BEGIN
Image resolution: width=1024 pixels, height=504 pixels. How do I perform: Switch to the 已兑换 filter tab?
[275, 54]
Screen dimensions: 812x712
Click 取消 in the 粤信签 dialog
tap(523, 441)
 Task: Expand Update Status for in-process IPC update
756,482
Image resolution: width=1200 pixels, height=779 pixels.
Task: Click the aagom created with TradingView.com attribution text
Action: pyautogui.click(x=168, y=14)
END
» **TASK TO CARRY OUT**: In full and verbatim, transcribe the data.

» **SOLUTION**:
Image resolution: width=1024 pixels, height=504 pixels. How do I perform: Switch to the 已兑换 filter tab?
[275, 54]
Screen dimensions: 812x712
Click 取消 in the 粤信签 dialog
tap(523, 441)
 Task: Expand Update Status for in-process IPC update
756,482
Image resolution: width=1200 pixels, height=779 pixels.
Task: Click the aagom created with TradingView.com attribution text
Action: pyautogui.click(x=168, y=14)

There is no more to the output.